All of lore.kernel.org
 help / color / mirror / Atom feed
From: Linda Knippers <linda.knippers@hpe.com>
To: Dan Williams <dan.j.williams@intel.com>,
	Dave Jiang <dave.jiang@intel.com>
Cc: "linux-nvdimm@lists.01.org" <linux-nvdimm@lists.01.org>
Subject: Re: [PATCH v6 1/3] ndctl: add clear-error to ndctl for device dax
Date: Fri, 5 May 2017 15:41:26 -0400	[thread overview]
Message-ID: <590CD566.6090307@hpe.com> (raw)
In-Reply-To: <CAPcyv4j0DKBBfjybWmkqNByJqL4VA_fw-0myLggBYiScvkMc2g@mail.gmail.com>

On 05/05/2017 03:14 PM, Dan Williams wrote:
> On Thu, May 4, 2017 at 2:49 PM, Dave Jiang <dave.jiang@intel.com> wrote:
>> Adding ndctl support that will allow clearing of bad blocks for a device.
>> Initial implementation will only support device dax devices. The ndctl
>> takes a device path and parameters of the starting bad block, and the number
>> of bad blocks to clear.
>>
>> Signed-off-by: Dave Jiang <dave.jiang@intel.com>
>> ---
>>  Documentation/ndctl-clear-error.txt |   38 ++++++
>>  builtin.h                           |    1
>>  ndctl/Makefile.am                   |    1
>>  ndctl/clear-error.c                 |  239 +++++++++++++++++++++++++++++++++++
>>  ndctl/lib/libndctl.c                |   72 +++++++++++
>>  ndctl/lib/libndctl.sym              |    2
>>  ndctl/libndctl.h.in                 |   10 +
>>  ndctl/ndctl.c                       |    1
>>  8 files changed, 364 insertions(+)
>>  create mode 100644 Documentation/ndctl-clear-error.txt
>>  create mode 100644 ndctl/clear-error.c
>>
>> diff --git a/Documentation/ndctl-clear-error.txt b/Documentation/ndctl-clear-error.txt
>> new file mode 100644
>> index 0000000..b14521a
>> --- /dev/null
>> +++ b/Documentation/ndctl-clear-error.txt
>> @@ -0,0 +1,38 @@
>> +ndctl-clear-error(1)
>> +====================
>> +
>> +NAME
>> +----
>> +ndctl-clear-error - clear badblocks for a device
> 
> I think "clear-error" is too ambiguous of a name, lets call the
> commands repair-media-errors and list-media-errors.
> 
> I'd also like to see the list-media-errors patch first in the series
> since repairing is just an incremental step on top of listing. I don't
> think the word "badblocks" should appear anywhere in this document.
> That's a kernel implementation detail.

Is this just for device dax?  If so, that should be more clear in the text,
rather than just used in the example.  If it's for other types of pmem devices,
then badblocks would make sense to keep, assuming it relates to the
badblocks information exposed in /sys.

> The other benefit of "repair" vs "clear" is communicating that the
> data may be indeterminate after repair. 

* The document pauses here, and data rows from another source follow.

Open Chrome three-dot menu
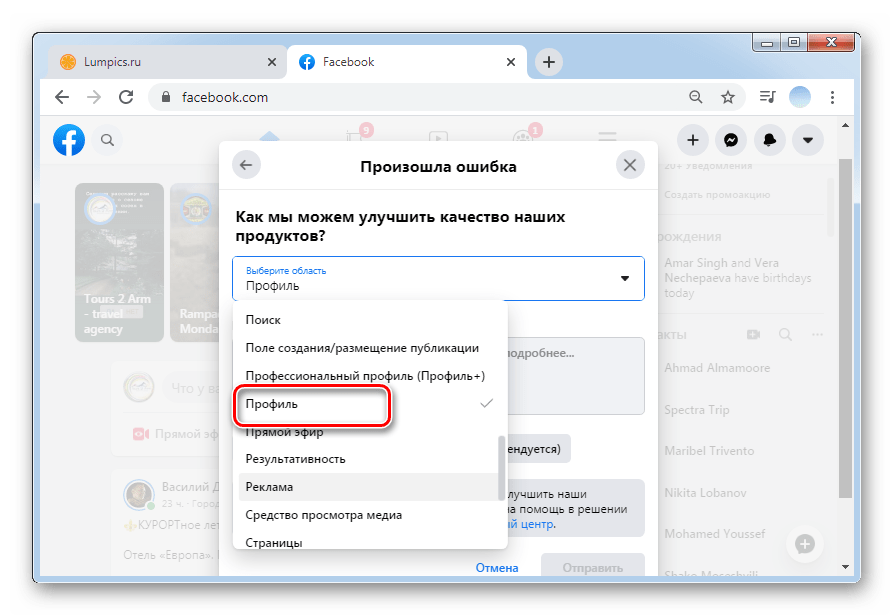Image resolution: width=894 pixels, height=616 pixels. (832, 98)
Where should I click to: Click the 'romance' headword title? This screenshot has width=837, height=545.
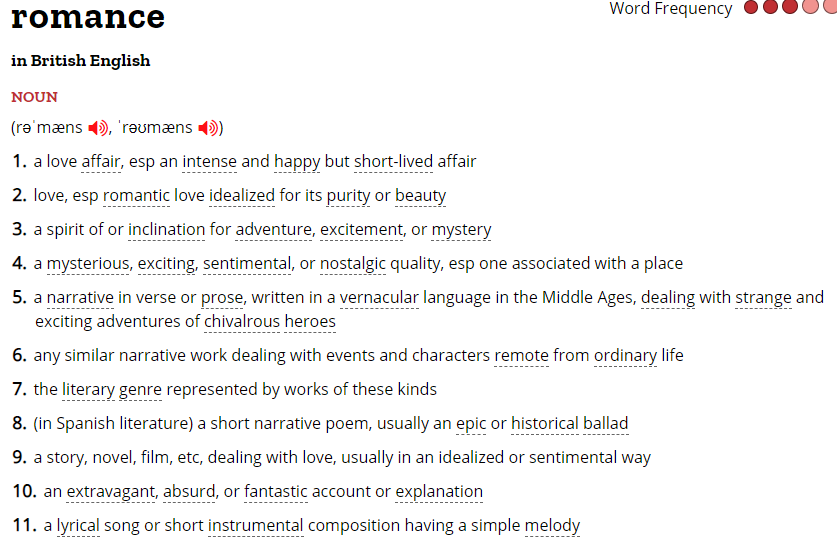point(88,16)
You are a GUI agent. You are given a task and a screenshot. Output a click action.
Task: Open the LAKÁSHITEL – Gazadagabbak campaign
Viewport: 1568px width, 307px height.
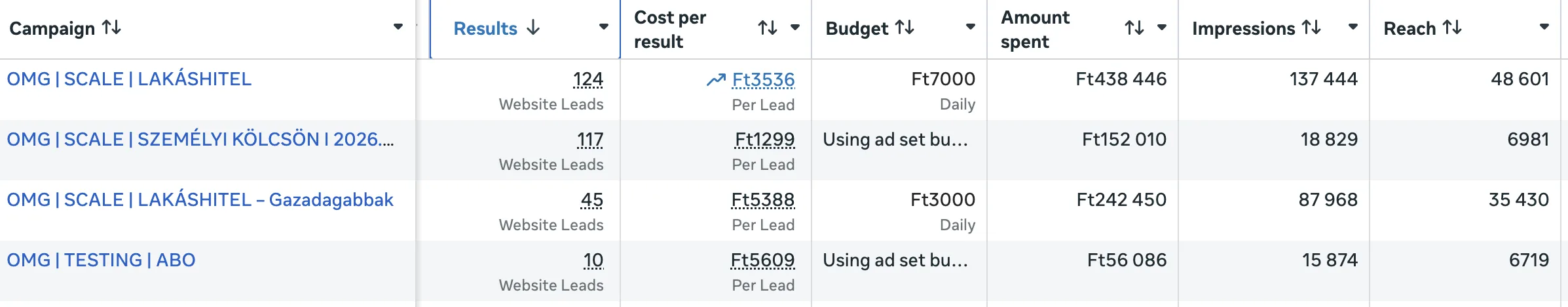coord(200,199)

For me, repair means you fixed it. If you want to communicate that the
data is indeterminate, I think you should say that in the doc rather
than assuming people interpret the word the same way you do.

> Hopefully in the future we'll
> get a standard mechanism to determine if the platform supports atomic
> error clearing with a determinate value.
> 
>> +
>> +SYNOPSIS
>> +--------
>> +[verse]
>> +'ndctl clear-error' [<options>]
>> +
>> +EXAMPLES
>> +--------
>> +
>> +Clear poison (bad blocks) for the provided device
>> +[verse]
>> +ndctl clear-error -f /dev/dax0.0 -s 0 -l 8
>> +
>> +Clear poison (bad blocks) at block offset 0 for 8 blocks on device /dev/dax0.0
> 
> The "poison" term is x86 specific. Lets just use "media error" everywhere.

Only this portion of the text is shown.